Quoi qu’il se fût passé, il n’y eut plus de pierres ni d’étincelles. Soulagé, Mat tenta de remercier Teslyn, mais elle se montra fermée comme une huître.

— Quand on ne doit pas parler d’un sujet, on n’en parle pas, fit-elle. Si tu es amené à fréquenter des sœurs, et je crains que ce soit ton destin, tu devrais retenir cette leçon.

Le genre de tirade qu’un type adore entendre…

Au sujet du ter’angreal de Mat, Teslyn ne s’était jamais montrée curieuse. On ne pouvait pas en dire autant de Joline et d’Edesina, même après la dispute d’anthologie.

Chaque jour, ces deux sœurs tentaient de se faire remettre l’artefact de force. Edesina en tendant seule ses embuscades, et Joline avec le soutien de ses Champions.

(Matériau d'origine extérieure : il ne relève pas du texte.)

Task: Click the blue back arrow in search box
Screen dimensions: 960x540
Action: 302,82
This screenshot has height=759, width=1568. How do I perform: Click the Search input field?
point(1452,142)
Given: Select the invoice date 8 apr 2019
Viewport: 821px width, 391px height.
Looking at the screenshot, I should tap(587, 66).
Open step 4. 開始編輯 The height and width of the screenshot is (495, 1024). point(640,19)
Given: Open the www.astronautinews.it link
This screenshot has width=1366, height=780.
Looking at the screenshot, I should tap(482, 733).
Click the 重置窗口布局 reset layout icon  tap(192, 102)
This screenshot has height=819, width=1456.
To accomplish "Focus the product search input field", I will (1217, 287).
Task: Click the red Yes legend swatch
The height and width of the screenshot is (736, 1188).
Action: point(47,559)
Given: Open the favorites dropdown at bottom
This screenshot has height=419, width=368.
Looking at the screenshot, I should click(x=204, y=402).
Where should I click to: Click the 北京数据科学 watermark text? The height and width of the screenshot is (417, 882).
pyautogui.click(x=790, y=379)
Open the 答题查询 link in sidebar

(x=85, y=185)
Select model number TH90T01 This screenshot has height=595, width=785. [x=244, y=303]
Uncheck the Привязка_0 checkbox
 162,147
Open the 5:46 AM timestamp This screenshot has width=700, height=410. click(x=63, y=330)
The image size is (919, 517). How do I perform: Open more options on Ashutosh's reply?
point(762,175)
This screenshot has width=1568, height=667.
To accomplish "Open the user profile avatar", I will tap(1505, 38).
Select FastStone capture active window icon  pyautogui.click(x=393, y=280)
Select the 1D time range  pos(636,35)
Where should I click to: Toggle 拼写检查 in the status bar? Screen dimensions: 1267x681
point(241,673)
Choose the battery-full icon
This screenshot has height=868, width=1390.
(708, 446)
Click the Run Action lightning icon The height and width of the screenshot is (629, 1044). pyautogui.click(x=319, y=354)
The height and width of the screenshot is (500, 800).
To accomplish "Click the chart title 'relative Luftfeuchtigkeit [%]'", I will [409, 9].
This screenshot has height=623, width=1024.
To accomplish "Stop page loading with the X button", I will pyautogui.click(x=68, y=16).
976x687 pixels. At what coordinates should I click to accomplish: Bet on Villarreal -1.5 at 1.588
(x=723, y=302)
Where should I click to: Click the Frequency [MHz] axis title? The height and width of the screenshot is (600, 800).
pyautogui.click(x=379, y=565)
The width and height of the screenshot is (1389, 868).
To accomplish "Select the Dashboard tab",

À dire vrai, les ter’angreal appartenaient à la Tour Blanche de manière tout à fait légitime. Pour les étudier, il fallait des personnes qualifiées, surtout quand un spécimen présentait des propriétés hors du commun. En outre, ces reliques étaient bien trop dangereuses pour qu’on les laisse entre les mains de profanes. Surtout quand il s’agissait d’un homme ! Aucune des deux sœurs ne l’exprima si franchement, mais Joline n’en passa pas très loin.

Mat commença à s’inquiéter. Et si la sœur verte ordonnait à ses Champions de lui prendre son bien ? Blaeric et Fen le soupçonnaient encore d’être pour quelque chose dans les malheurs de leur maîtresse. Aux regards noirs qu’ils lui jetaient, il n’aurait pas fallu grand-chose pour qu’ils lui fassent sa fête.

— Ce serait un vol, objecta maîtresse Anan en resserrant autour de son torse les pans de son manteau.

Au coucher du soleil, l’air devenait vite mordant. Avec Setalle, Mat se tenait devant la roulotte de Tuon, et il espérait y être admis assez vite pour jouer les pique-assiette. Noal et Olver, eux, avaient déjà investi la place.

Setalle était en chemin pour rendre une petite visite aux Aes Sedai – comme elle le faisait souvent.

— Les lois de la tour sont très claires sur ce point. Les sœurs débattraient chaudement de l’obligation de te rendre l’artefact – ce qu’elles ne feraient sans doute pas, au bout du compte –, mais ça n’empêcherait pas Joline d’écoper d’une pénitence gratinée.